======== ENTRIES SHOWN

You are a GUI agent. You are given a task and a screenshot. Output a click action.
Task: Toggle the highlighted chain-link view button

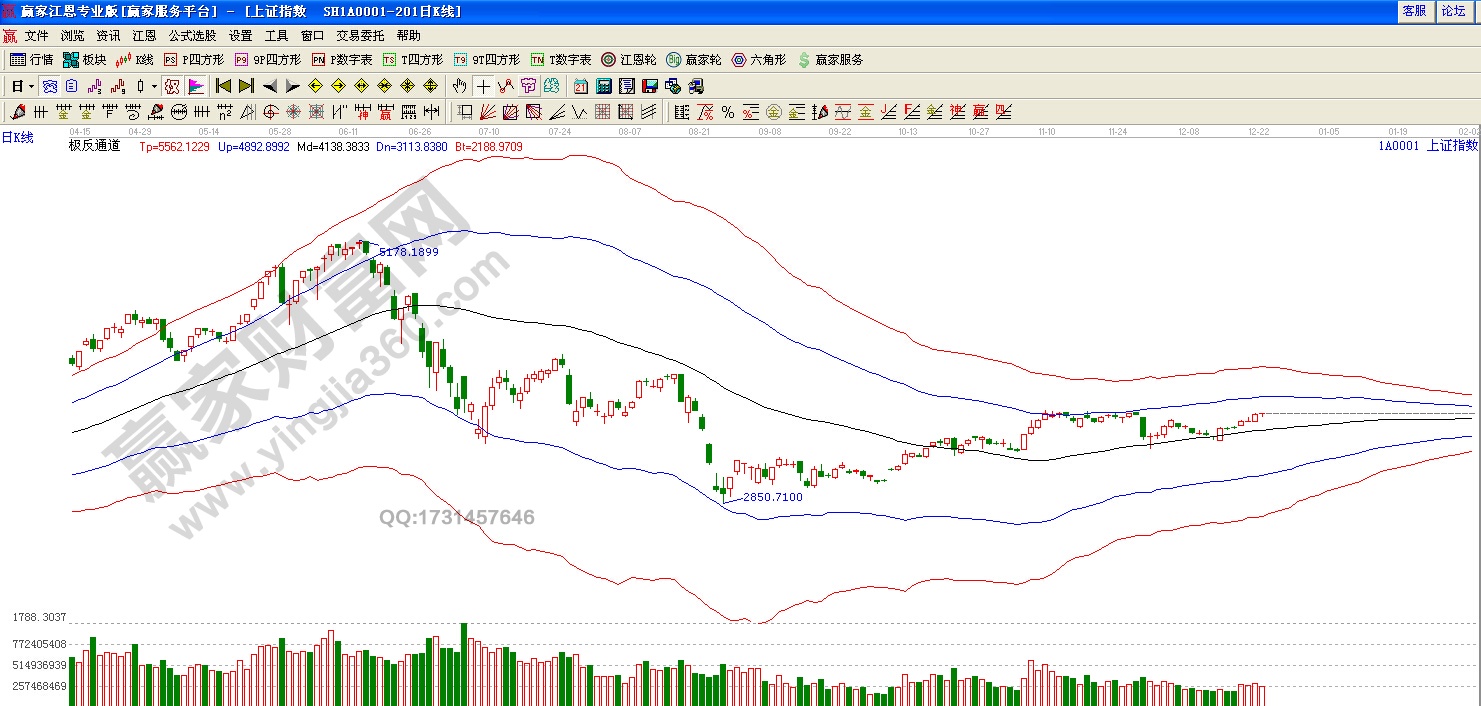point(49,86)
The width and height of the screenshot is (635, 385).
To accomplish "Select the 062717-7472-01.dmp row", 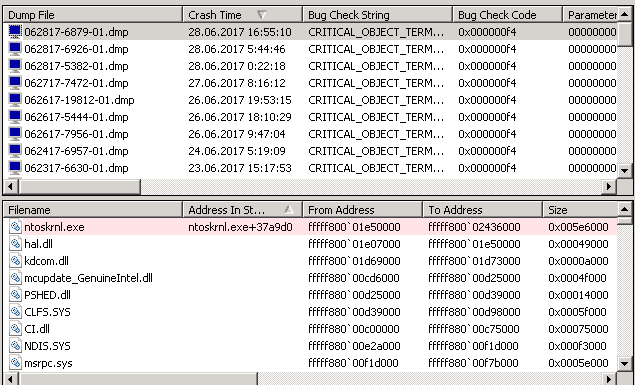I will pos(310,83).
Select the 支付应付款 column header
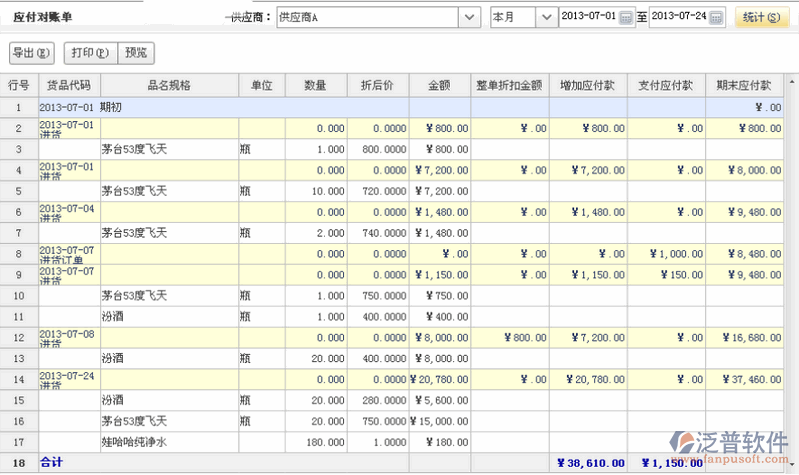Viewport: 799px width, 475px height. (666, 86)
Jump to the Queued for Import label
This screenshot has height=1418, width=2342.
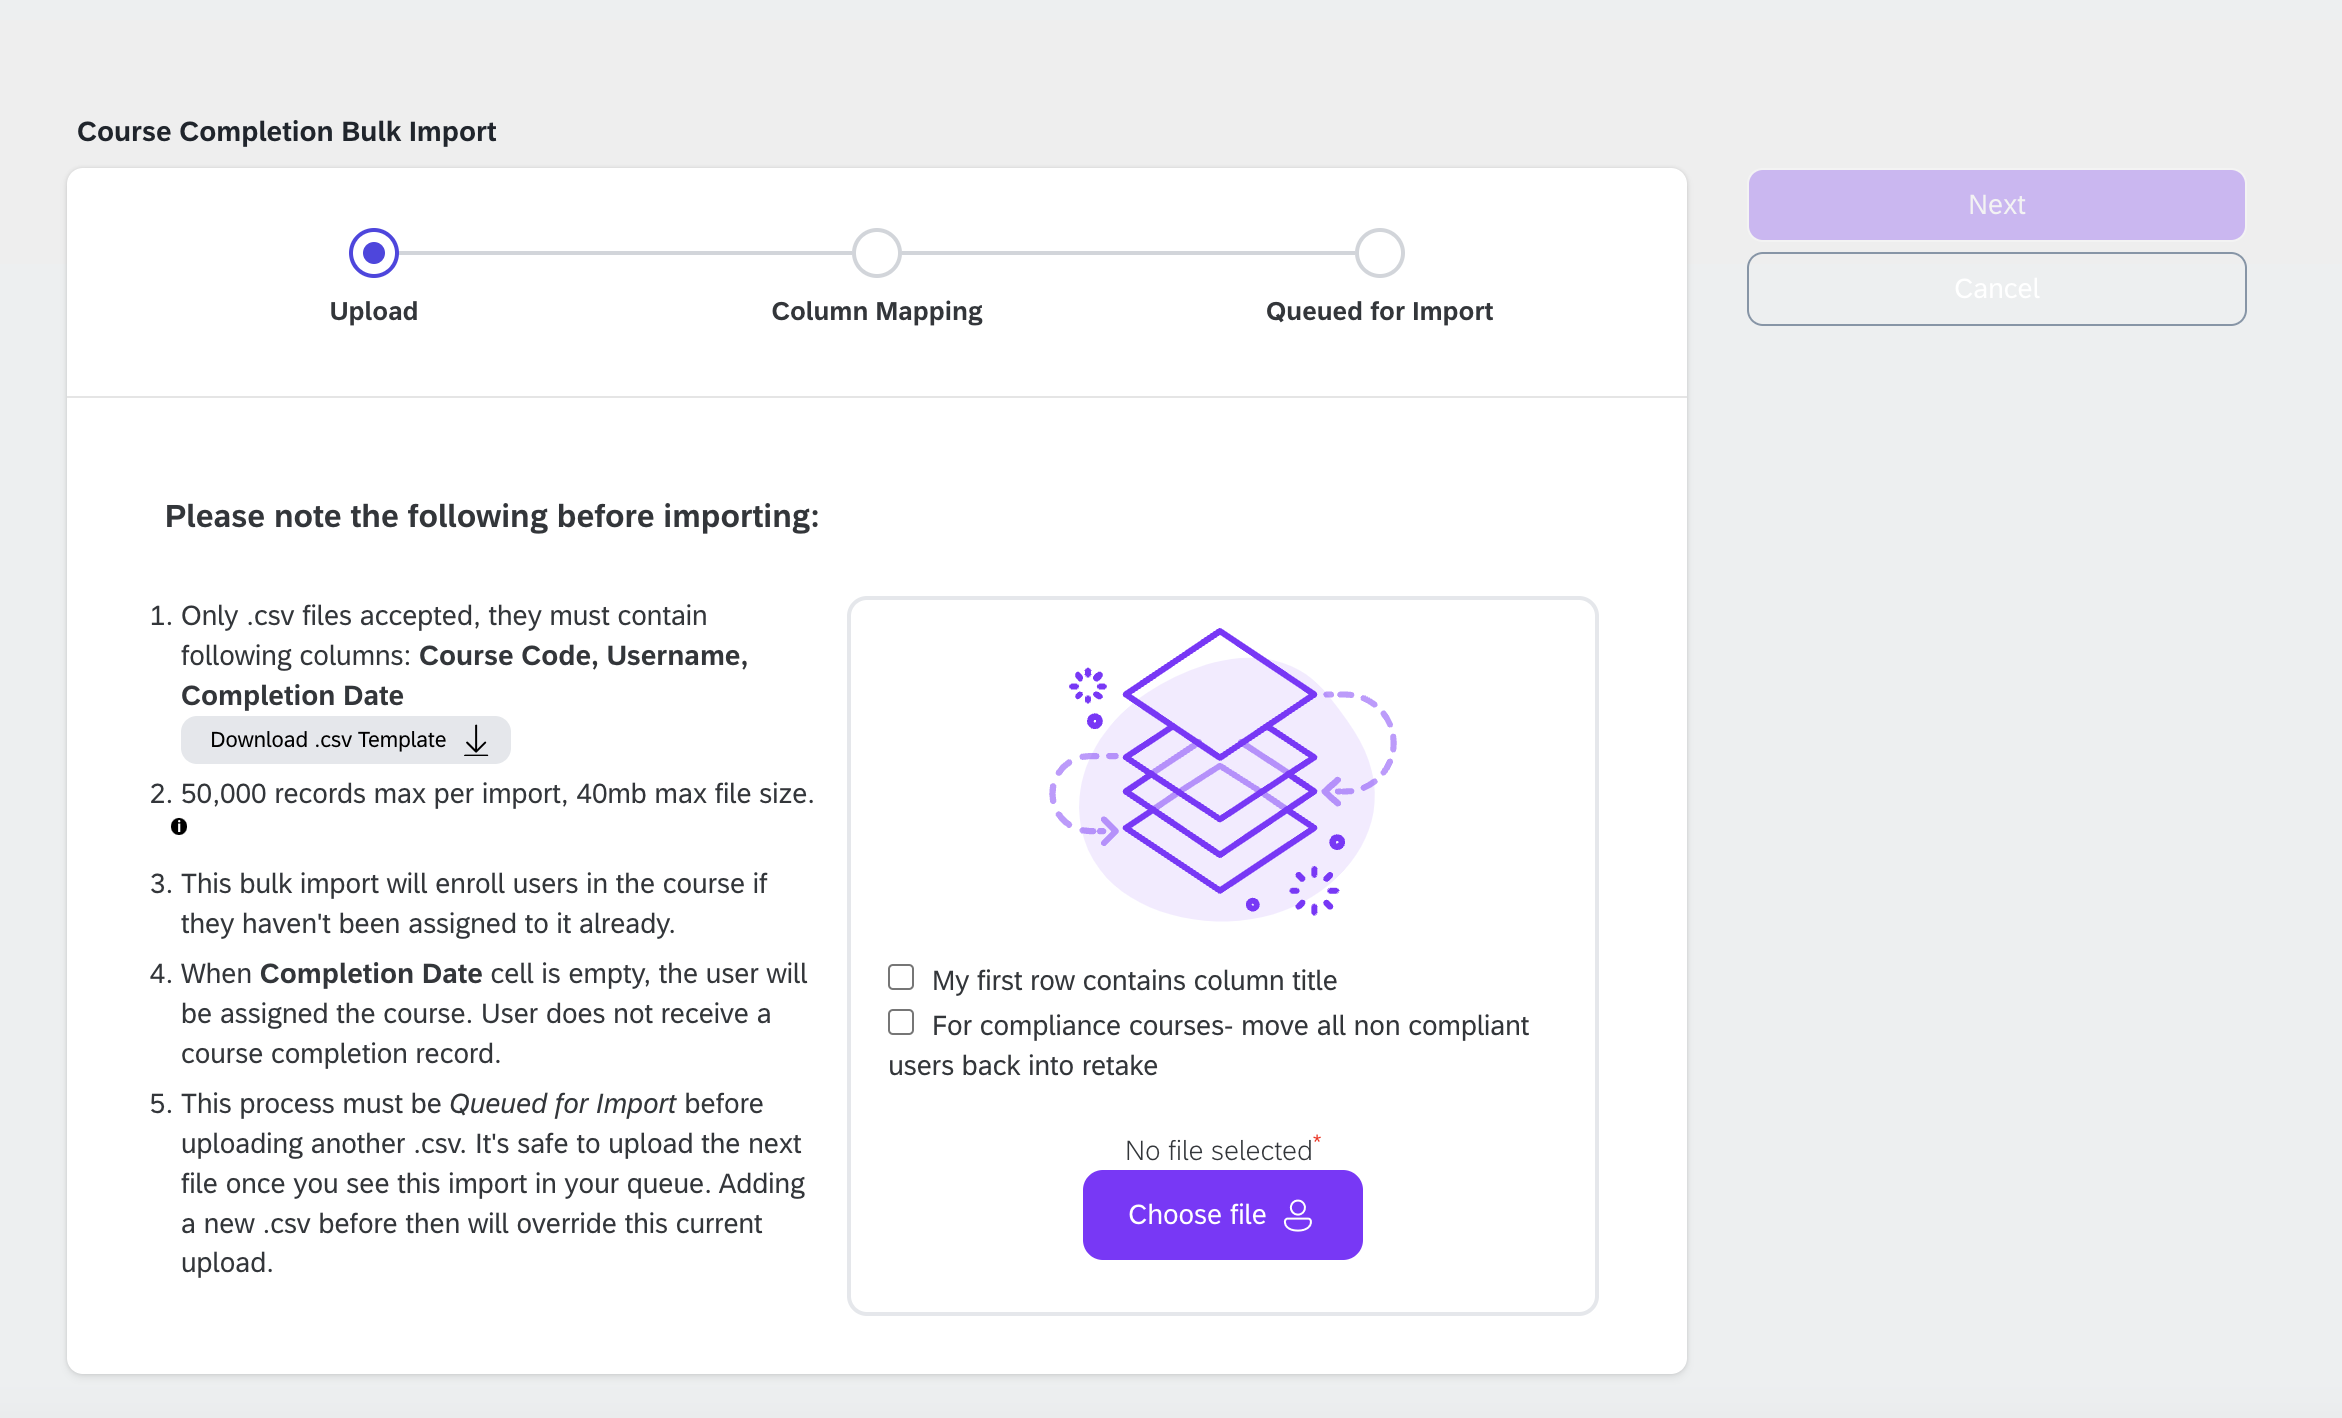point(1379,311)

================

(TASK TO CARRY OUT) To complete this exercise, repeat exactly the lines above from the one holding "Jump to the Queued for Import label" to the end of the listing, both included, and leave the pictures out.

(TASK OUTPUT)
Jump to the Queued for Import label
This screenshot has height=1418, width=2342.
point(1379,311)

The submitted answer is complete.